Questions to answer.
a) According to the excerpt on responsive website design, why should website content be kept precise? Answer in one to three sentences.
b) Pick up the excerpt on responsive website design where it stops and write its next paragraph.
[[ Text excerpt, beginning ]]
Hire the right team to vitalise your website’s success. A user experience (UX) designer knows the distinctions of all devices is a must have as is the inclusion of capable engineers with experience across a range of screen sizes.

 

Driving with the right plan with save you from a lot of hassles in the future. So don’t judge the cost by cutting corners as it may save you some money now but will cost you way lot more as your business expands with your website.

 

 

2. Build a website with attitude

The key to your success is to keep the right content on your website. You need to know your content and create a strategy in such a way that the customers know who you are as a company and what you can offer them.

 

The right form of content will help defining the grid, system layout, navigation design and scalability of your website. Keep the content precise because, by experience, if it take more than 5 seconds to load a page on mobile, the customer will leave your website. Not everyone is on 4G or even 3G network.

 

The content strategy was one of the most challenging parts of Pakkeboksen with considering thousands of users accessing the website across the country.

 

 

3. Art of context

Your website is the voice of your business. You should understand the flow of context that will drive your customers throughout the website. If someone is viewing your website on the move while sitting in a car, a bus or a train, they will mostly view it on a mobile. Whereas, users will view it on tablets while watching television, will have diverse need and intention from those viewing on a desktop or laptop.

 

Think about that moment of a day, the impacts, create user stories from your experience and your business, and provide context-sensitive interactions for users on a touchscreen device.

 

The context of Homes & Housing was created by us in 2013 with that approach which provided the users to navigate the website through regional and international languages to express and fulfil the viewer’s needs. The site incorporates the need of stakeholders and consumers. This site gives adequate information to both users.

 

Every user situations are taken into consideration, where the customers need to find your business information or your address on the go using their phone. Hence, in addition, a Google map to locate the business address attracted a lot of users with trust.
[[ Text excerpt, end ]]
[[ Recorded data, beginning ]]
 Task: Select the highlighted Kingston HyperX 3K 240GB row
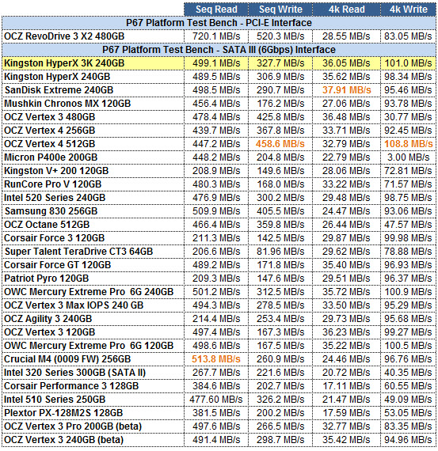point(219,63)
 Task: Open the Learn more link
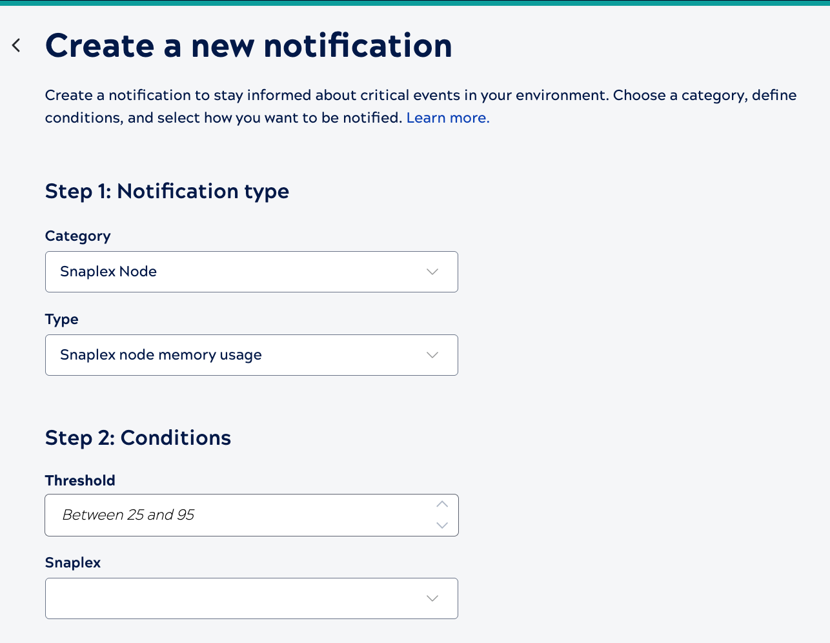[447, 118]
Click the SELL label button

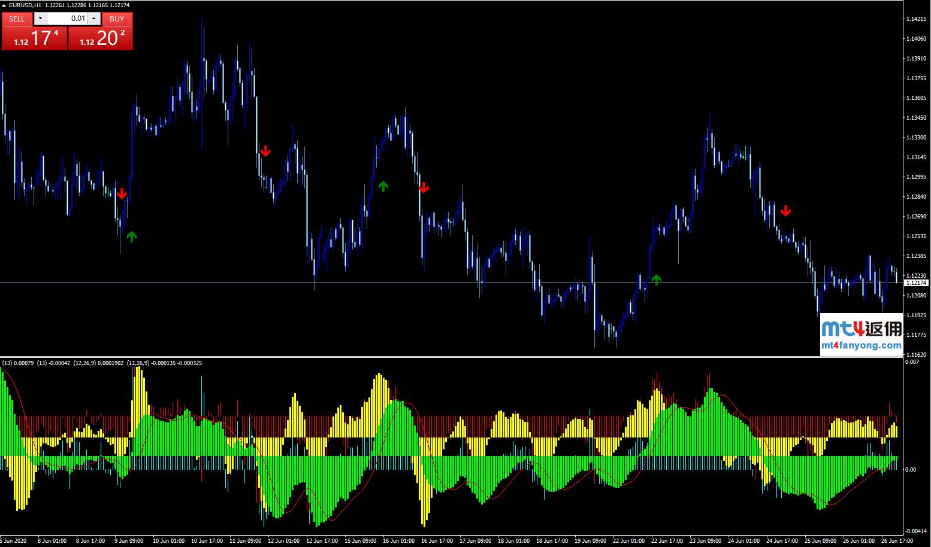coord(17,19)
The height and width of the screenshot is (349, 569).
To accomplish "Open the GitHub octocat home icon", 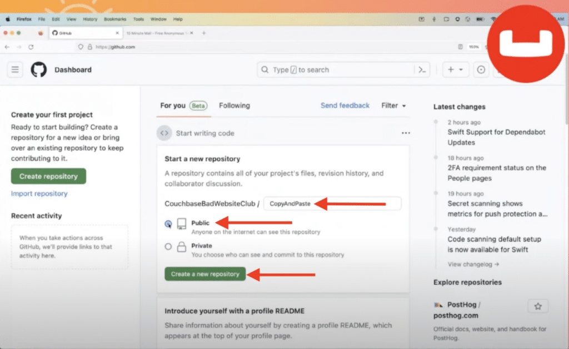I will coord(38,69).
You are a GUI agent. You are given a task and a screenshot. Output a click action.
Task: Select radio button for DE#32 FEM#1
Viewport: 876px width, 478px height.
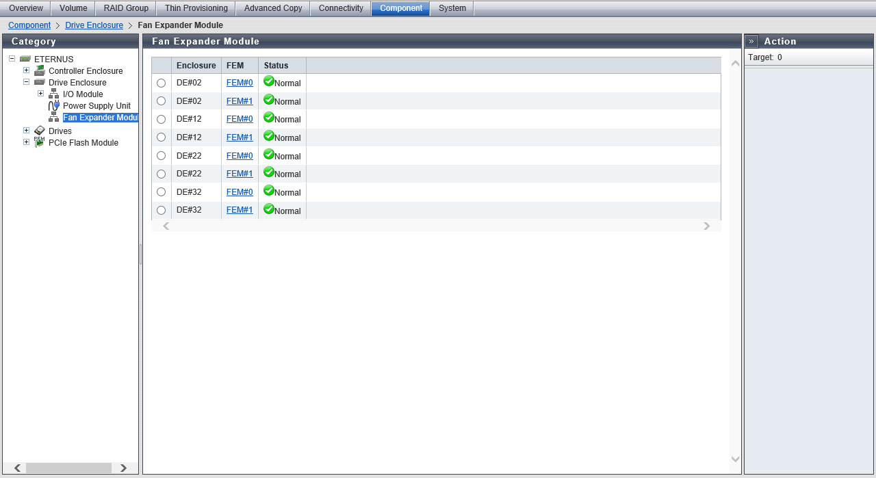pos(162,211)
[[ Recorded data, end ]]
[[ Recorded data, beginning ]]
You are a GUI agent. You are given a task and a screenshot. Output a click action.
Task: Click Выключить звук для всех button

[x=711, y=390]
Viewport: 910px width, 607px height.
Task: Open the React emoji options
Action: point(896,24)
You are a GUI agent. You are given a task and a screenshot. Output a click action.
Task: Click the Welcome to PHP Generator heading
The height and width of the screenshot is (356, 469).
[[ Recorded data, end ]]
Outputs in order.
a) Content should be kept precise because a mobile customer will leave the website if a page takes more than 5 seconds to load. Not every user is on a 4G or even a 3G network.

b)
Optimising the site for tablet view was taken on a long term goal considering fast growth of adoption of tablet devices.

 

 

4. Mobile viewers

Designing the website for the smallest screen size along with desktop and tablet screen sizes is delivered to focus on growth of accessing your website anytime anywhere to scale up your business.

 

Designing and developing a mobile site with one set of code, used by large screen sizes, help define the content priorities together with understanding the importance of interactive features such as navigation, image carousel, will behave in different ways, forms and factors.

 

 

5. Responsive web design and Search Engines

Any search engine will love your responsive website as it will target all users to your business. This is the optimisation (SEO) vision of any search engine to get the same landing page (URL) for any device.

 

From an SEO perspective, a responsive website will enable you to maintain your website’s link structure, which will mean that you can focus your SEO on one single site. This means all of your links will be directed to one domain, giving your responsive website a boost in the search engine results page (SERP).

 

A good responsive website meets the requirements of the audience, is optimised for the ease of device experiences already used and is future proofed for those we are yet to see.

 

Through intuitive user experience and great design, a complex design approach can appear simple and seamless and will drive real customer loyalty, and subsequently through effective analytics your business can reap major benefits by gaining deeper insights into how your users interact across differing devices.